Can Divergent Series Sums Converge?

[PFuser1232]

Consider the two divergent series:
$$\sum_{n=k}^{\infty} a_n$$
$$\sum_{n=k}^{\infty} b_n$$
Is it possible for $\sum_{n=k}^{\infty} (a_n \pm b_n)$ to converge?

 

[Orodruin]

Yes, consider the case $a_n = b_n$. Then the sum of $a_n - b_n$ is zero.

 

[PFuser1232]

Yes, consider the case $a_n = b_n$. Then the sum of $a_n - b_n$ is zero.

Thanks!
But in that case does it make sense to say that $\sum_{n=k}^{\infty} (a_n \pm b_n) = \sum_{n=k}^{\infty} a_n \pm \sum_{n=k}^{\infty} b_n$?

 

[Orodruin]

Thanks!
But in that case does it make sense to say that $\sum_{n=k}^{\infty} (a_n \pm b_n) = \sum_{n=k}^{\infty} a_n \pm \sum_{n=k}^{\infty} b_n$?

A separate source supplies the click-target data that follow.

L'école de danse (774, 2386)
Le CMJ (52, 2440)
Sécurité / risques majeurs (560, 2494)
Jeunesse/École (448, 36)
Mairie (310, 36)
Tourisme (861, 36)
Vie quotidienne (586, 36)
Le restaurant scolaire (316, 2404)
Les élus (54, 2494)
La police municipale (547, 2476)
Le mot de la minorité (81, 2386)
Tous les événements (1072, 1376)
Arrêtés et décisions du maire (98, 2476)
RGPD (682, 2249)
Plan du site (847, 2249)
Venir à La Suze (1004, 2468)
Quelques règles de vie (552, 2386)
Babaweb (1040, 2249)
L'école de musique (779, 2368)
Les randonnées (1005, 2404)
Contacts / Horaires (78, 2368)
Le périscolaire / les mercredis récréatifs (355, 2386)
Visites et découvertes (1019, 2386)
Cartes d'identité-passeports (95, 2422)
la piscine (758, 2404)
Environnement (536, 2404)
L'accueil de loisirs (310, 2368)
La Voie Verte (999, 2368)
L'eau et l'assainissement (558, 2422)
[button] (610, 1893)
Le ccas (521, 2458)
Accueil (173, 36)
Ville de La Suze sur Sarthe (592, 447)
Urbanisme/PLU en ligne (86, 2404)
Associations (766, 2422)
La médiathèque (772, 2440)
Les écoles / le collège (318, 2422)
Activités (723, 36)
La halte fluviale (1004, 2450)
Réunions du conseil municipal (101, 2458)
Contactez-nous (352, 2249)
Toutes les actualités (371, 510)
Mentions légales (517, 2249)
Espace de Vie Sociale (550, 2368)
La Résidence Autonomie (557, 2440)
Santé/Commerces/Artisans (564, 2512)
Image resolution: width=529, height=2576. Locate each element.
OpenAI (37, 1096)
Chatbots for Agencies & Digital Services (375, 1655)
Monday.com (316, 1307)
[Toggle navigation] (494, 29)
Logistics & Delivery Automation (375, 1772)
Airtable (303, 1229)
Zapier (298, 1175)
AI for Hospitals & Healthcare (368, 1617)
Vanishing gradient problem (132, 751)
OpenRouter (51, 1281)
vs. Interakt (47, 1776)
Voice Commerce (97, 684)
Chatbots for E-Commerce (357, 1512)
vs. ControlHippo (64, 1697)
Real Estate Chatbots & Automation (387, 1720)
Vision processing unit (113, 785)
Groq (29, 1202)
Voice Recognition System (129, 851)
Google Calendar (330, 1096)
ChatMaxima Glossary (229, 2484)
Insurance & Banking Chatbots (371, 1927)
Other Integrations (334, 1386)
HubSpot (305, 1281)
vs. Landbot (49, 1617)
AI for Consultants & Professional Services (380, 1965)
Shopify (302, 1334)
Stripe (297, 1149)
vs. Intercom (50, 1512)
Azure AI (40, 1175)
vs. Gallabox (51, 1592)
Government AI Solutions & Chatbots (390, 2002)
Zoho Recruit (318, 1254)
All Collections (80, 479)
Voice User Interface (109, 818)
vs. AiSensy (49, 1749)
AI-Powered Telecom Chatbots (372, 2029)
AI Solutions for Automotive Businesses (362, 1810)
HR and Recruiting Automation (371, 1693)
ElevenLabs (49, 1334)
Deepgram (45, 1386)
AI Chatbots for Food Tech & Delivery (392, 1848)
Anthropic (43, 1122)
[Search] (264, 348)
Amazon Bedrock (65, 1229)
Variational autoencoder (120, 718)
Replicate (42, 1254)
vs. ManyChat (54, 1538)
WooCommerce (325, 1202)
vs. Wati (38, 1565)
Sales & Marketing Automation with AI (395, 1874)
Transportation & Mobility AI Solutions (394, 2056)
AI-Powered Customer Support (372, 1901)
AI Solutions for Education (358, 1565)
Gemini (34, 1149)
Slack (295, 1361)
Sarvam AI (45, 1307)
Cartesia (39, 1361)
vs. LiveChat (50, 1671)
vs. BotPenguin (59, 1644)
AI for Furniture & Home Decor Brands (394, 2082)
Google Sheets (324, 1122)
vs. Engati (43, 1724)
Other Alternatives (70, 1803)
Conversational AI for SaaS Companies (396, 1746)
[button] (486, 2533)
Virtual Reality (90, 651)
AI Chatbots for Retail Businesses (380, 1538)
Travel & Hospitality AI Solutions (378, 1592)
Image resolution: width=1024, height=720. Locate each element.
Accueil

No, it generally make sense only if the series converge.

 

[PeroK]

Consider the two divergent series:
$$\sum_{n=k}^{\infty} a_n$$
$$\sum_{n=k}^{\infty} b_n$$
Is it possible for $\sum_{n=k}^{\infty} (a_n \pm b_n)$ to converge?

You really ought to be able to find examples yourself to resolve this question.

 

[Ssnow]

You can construct others, for example $a_ {n}=\frac{1}{n^{2}}+b_{n}$ so $\sum_{n=1}^{\infty}a_{n}-b_{n}=\frac{\pi^{2}}{6}$...